DATA SUPPLIED:

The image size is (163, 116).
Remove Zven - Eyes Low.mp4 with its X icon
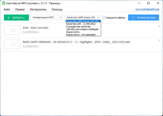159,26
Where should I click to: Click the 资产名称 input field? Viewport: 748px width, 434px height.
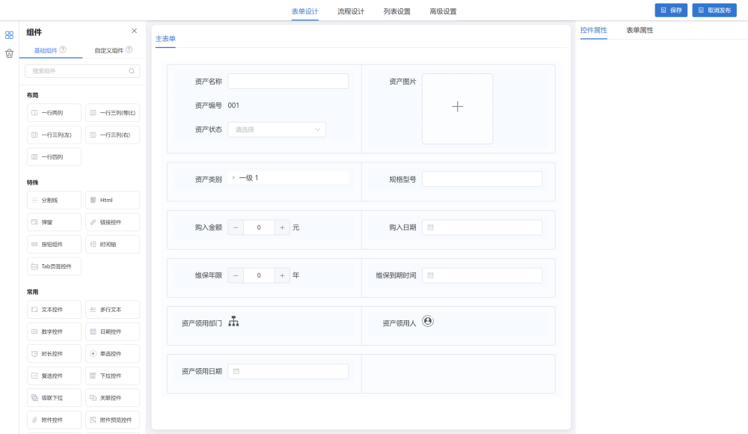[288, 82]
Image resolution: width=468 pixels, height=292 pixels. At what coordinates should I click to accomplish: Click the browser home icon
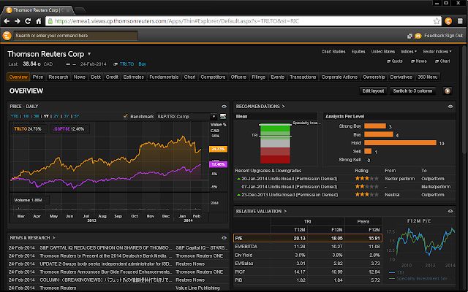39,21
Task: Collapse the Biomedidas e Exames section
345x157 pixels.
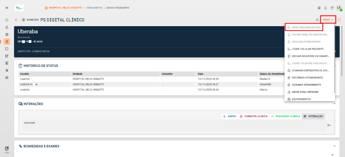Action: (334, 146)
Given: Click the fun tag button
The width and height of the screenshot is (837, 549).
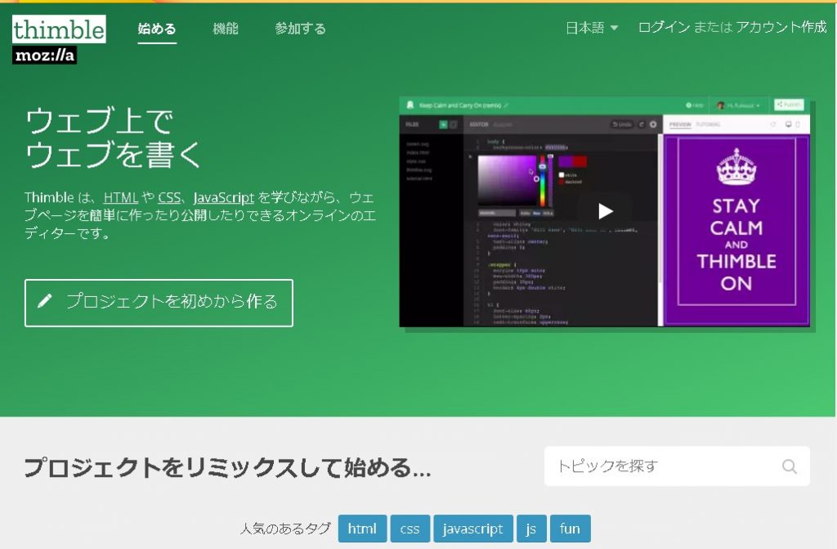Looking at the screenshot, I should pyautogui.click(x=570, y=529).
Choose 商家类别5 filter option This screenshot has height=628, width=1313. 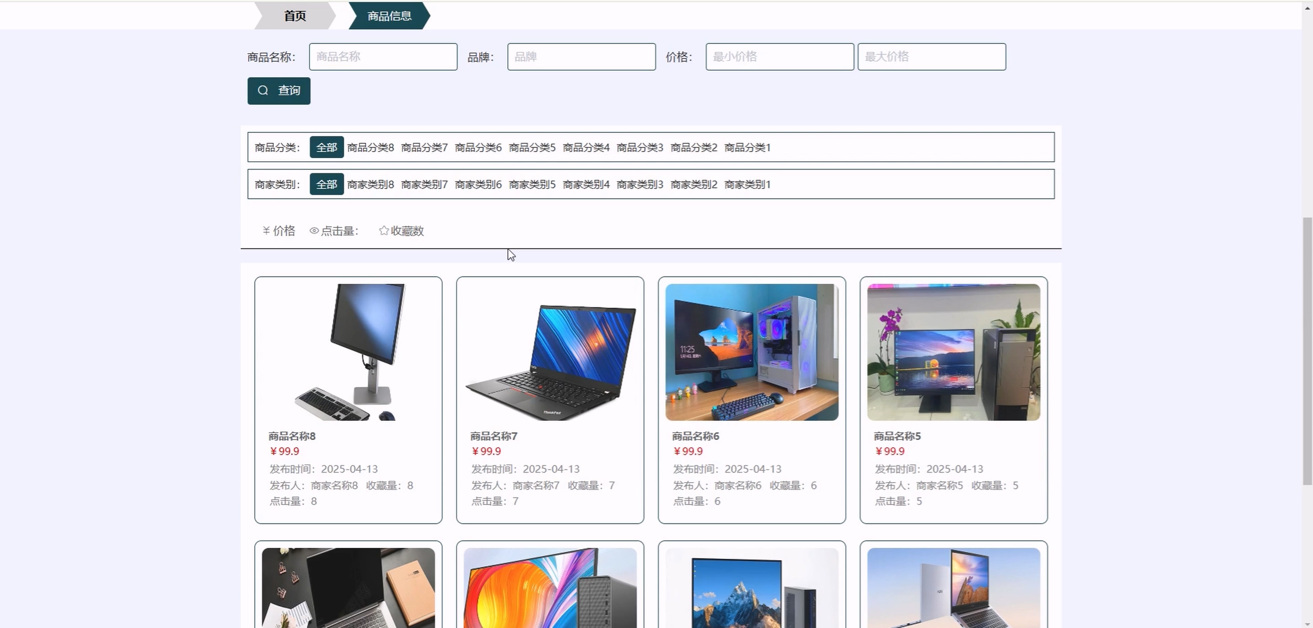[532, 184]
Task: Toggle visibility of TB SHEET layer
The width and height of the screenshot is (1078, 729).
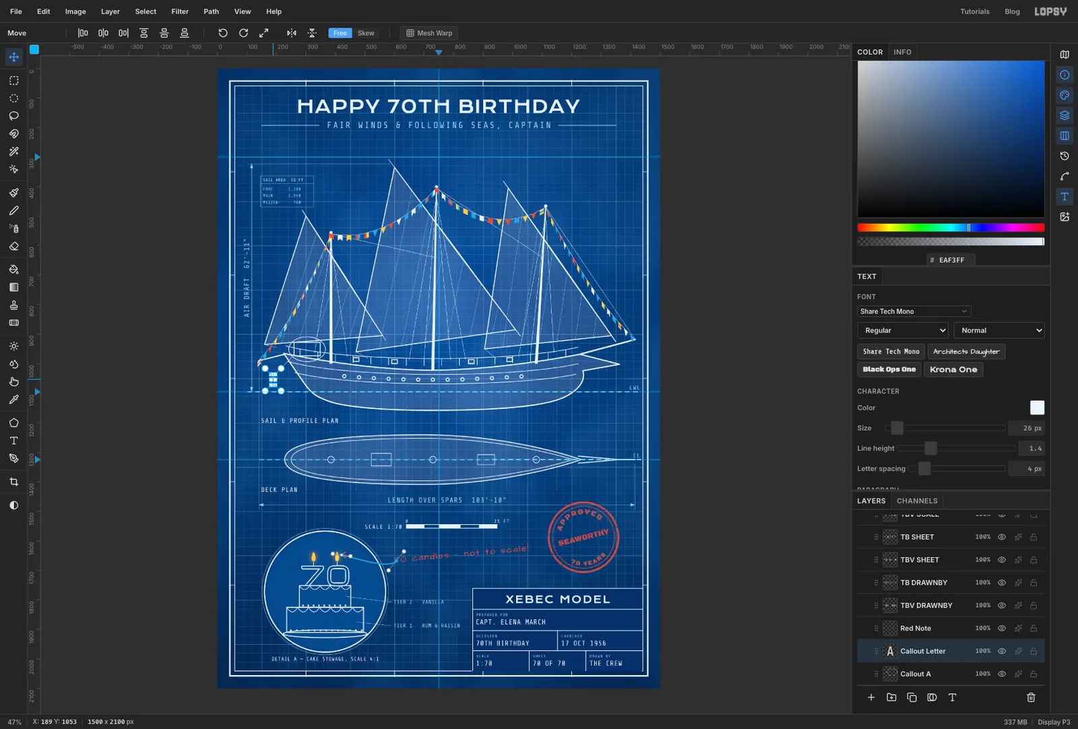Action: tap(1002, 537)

* * *

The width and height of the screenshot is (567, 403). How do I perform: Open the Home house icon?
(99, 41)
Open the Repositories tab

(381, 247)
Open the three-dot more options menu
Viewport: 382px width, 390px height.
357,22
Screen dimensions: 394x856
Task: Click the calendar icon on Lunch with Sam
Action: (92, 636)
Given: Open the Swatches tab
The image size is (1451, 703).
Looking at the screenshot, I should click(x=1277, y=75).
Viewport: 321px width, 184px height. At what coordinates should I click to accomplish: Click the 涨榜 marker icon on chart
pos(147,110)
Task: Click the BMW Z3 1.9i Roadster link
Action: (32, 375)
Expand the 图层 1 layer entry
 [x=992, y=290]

TASK OBJECTIVE: Extract every line of the data above that contains the string "Given", and copy each matching line in full. Matching is case-sensitive.

WORKED SOLUTION:
Given: Click the fun tag button
Given: Open the Swatches tab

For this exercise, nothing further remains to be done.